Speakers onstage at Director's forum
Harry Photo
Activist campaigns continue at record levels but companies are increasingly willing—and able—to fight back effectively.

When Phillips 66 shareholders delivered a split decision in May 2025—electing two of Elliott Management’s nominees while keeping two company directors—it marked a pivotal moment in activist investing. The energy giant narrowly survived what observers called a “barroom brawl” in the boardroom, with Elliott achieving something unprecedented: winning board seats at an S&P 500 company without support from the “Big Three” index funds BlackRock, Vanguard and State Street. For Elliott, it was their first-ever proxy vote in a U.S. public company after more than 100 activist campaigns, proving that even the most seasoned activists can still face costly, uncertain battles. The Phillips 66 fight exemplifies today’s proxy landscape, where activist campaigns continue at record levels but companies are increasingly willing—and able—to fight back effectively.

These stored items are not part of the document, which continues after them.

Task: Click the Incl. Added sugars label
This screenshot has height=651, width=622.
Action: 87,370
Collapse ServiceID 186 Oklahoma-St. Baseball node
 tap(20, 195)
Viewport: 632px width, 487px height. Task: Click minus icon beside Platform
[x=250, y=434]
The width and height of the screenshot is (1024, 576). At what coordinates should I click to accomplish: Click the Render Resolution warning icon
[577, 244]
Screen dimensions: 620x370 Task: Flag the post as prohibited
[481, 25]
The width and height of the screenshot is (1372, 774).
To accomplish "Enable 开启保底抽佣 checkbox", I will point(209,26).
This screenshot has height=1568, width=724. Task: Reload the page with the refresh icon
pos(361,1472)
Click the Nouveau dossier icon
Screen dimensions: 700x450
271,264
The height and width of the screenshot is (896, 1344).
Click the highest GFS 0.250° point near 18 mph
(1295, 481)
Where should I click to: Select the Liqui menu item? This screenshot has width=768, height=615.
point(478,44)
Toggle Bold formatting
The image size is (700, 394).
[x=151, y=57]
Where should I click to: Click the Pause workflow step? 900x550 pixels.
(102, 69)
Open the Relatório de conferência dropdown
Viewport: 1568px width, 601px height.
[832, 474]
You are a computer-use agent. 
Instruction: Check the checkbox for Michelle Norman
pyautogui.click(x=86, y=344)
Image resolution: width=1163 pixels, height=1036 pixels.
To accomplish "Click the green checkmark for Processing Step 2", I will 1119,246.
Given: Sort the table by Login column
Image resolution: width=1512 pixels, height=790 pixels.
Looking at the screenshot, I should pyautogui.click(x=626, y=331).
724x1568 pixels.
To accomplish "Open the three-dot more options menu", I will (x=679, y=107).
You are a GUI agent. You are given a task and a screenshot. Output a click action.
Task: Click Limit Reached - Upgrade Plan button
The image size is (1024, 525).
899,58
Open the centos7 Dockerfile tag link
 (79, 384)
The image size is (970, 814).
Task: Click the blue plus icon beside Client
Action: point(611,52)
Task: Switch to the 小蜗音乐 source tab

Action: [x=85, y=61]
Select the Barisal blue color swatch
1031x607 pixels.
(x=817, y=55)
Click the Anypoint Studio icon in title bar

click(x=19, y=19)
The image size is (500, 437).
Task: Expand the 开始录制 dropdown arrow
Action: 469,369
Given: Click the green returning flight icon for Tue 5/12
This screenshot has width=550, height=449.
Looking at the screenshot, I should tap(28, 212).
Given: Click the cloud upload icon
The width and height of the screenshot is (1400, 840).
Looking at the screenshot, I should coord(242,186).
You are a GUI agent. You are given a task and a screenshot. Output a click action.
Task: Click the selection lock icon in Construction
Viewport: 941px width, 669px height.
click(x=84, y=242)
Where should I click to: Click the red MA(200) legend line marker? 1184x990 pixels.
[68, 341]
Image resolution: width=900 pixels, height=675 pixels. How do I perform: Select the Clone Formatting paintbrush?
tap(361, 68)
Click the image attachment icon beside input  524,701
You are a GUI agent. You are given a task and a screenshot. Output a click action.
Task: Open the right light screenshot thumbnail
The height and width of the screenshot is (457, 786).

In an era of intensifying shareholder scrutiny, shareholder activism is a growing threat for many companies. At our recent Board Forum, Howard Brownstein, CEO of The Brownstein Corporation and former board member, P&F Industries, A.M. Castle and PICO Holdings; Pat Tucker, Americas head of M&A, activism & governance at FTI Consulting; and Derek Zaba, partner, co-chair, shareholder activism and corporate defense practice at Sidley Austin led an interactive session walking board members through the anatomy of a proxy fight, outlining critical steps to prepare, respond and—if necessary—defend under pressure.

1. Understand that activism doesn’t always mean conflict. Companies often find themselves aligned with activists’ goals—even if they’re approached with aggressive tactics. Zaba emphasized that a measured evaluation is essential: “Half the time, and I shouldn’t say half the time, but a number of times that activists show up, the company doesn’t disagree with them… Maybe the answer is, we just need to get through this because we’re heading in the same direction.” Boards must separate emotional reactions from fiduciary responsibilities. Brownstein reminded attendees to “avoid the tendency to automatically have any bias against what the activist wants to do… The whole thing may be a blindingly brilliant idea. Who knows? The point is, you’re a fiduciary.”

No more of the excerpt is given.